Originally Posted by
trechriron
I personally would vote for Artificial Gravity plating at some healthy depth below the surface. There could be a whole labyrinth of tunnels, rooms and workings say half a mile below the surface. Everything from floating islands, pools of clean drinkable water, etc. come from the technology under the surface.
If the world has been left for eons, those tunnels, etc. could make for great adventures! Also, a planet-wide mass transit system in the tunnels that still works!

Could be interesting...
I'm swinging back toward centripetal force; my problem with artificial gravity is explaining why it doesn't work like natural gravity. Imagine a sphere, and then inside it a cylinder whose edges extend to the sphere's latitudes of 60 degrees. The residents perceive it as a flat or slightly convex surface that rises at the poles into icy "mountains". (The artificial sun isn't that warm; maybe most of the heat comes from the ground, and the sun is effectively a lamp.)

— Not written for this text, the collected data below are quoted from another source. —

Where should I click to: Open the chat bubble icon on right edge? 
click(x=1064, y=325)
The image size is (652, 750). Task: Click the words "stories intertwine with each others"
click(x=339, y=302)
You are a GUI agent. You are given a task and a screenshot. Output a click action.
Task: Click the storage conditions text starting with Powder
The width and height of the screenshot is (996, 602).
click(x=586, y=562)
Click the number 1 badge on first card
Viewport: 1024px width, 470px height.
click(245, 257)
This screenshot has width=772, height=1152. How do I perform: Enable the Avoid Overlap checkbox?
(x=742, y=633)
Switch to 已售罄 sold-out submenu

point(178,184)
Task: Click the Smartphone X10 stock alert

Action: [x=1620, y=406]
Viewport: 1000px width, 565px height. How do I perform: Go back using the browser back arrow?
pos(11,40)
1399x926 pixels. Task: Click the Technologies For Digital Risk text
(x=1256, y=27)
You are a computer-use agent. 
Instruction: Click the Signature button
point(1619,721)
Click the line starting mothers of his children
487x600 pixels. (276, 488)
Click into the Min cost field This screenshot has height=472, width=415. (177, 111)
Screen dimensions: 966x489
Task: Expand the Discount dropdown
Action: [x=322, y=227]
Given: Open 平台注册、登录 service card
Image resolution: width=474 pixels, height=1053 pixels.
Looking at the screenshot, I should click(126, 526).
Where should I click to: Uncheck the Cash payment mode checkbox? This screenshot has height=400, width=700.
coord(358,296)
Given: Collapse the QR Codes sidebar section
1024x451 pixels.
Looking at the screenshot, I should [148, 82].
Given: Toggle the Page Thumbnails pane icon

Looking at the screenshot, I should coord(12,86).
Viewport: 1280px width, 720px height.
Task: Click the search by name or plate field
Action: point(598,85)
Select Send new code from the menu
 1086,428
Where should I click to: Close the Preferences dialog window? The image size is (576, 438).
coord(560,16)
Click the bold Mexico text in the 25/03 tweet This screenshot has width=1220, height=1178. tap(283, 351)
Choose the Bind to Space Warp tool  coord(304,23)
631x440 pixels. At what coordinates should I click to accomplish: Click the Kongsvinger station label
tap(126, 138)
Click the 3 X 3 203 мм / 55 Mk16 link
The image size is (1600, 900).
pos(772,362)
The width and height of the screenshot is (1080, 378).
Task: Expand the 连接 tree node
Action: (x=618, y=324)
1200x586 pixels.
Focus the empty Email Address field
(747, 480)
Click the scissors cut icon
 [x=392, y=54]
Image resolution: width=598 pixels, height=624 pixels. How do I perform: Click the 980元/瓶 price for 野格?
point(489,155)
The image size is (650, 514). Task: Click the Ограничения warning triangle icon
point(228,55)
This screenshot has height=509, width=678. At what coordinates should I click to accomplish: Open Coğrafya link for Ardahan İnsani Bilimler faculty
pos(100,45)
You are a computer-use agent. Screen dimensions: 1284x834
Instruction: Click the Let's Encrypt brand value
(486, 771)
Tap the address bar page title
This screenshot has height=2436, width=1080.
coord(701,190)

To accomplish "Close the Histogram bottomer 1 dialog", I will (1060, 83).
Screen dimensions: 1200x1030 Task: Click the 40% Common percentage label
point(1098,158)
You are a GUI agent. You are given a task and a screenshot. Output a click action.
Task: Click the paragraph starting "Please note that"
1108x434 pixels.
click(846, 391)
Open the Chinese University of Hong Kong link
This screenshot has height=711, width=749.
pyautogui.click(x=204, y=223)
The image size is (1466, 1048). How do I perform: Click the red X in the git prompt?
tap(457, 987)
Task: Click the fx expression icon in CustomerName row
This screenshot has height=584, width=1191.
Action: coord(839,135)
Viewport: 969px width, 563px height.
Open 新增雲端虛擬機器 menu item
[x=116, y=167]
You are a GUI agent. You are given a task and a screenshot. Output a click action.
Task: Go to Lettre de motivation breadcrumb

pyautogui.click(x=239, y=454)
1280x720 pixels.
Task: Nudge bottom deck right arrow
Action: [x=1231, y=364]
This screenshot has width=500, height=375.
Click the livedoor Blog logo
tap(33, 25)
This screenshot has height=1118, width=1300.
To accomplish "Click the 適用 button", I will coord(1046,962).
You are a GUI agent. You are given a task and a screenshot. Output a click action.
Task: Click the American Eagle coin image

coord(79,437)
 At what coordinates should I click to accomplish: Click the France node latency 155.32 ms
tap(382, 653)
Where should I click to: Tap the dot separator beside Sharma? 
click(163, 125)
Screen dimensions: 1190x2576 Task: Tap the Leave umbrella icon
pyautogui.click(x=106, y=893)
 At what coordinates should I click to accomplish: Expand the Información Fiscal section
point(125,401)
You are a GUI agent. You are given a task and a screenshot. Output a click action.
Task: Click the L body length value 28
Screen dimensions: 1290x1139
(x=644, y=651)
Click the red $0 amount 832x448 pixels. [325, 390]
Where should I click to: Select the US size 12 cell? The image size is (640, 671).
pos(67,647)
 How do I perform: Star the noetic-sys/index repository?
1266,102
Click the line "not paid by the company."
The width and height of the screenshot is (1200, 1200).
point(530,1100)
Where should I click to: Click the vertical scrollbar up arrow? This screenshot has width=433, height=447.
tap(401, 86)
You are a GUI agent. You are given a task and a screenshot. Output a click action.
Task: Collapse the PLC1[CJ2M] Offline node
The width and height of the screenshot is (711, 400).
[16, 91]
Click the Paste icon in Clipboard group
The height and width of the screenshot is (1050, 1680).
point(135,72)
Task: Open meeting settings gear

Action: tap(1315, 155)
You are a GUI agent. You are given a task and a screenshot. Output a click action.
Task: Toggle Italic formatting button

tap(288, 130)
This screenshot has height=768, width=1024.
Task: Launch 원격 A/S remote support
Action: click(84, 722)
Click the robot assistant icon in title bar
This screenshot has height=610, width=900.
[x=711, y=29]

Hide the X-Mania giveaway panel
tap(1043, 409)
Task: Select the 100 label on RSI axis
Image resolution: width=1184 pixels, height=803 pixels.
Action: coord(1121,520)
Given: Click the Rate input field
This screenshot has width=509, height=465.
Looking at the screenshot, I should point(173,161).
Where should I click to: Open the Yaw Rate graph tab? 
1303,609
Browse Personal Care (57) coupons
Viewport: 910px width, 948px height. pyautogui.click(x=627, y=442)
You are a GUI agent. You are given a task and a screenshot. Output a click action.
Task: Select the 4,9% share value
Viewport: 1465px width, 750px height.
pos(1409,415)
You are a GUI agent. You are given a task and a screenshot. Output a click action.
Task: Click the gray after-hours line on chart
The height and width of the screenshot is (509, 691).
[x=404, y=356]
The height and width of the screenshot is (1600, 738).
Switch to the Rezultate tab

The official religious position is that digging through rock eventually reveals the impenetrable Edge of the World. I was thinking that at some point natural caves would give way to cylindrical tunnels bored into stone, and then the high-tech remains of the Builders and the outer surface. I like the idea of a transit system, and a hidden layer that keeps the ecosystem going.
"On two occasions I have been asked [by members of Parliament], 'Pray, Mr. Babbage, if you put into the machine wrong figures, will the right answers come out?' I am not able rightly to apprehend the kind of confusion of ideas that could provoke such a question."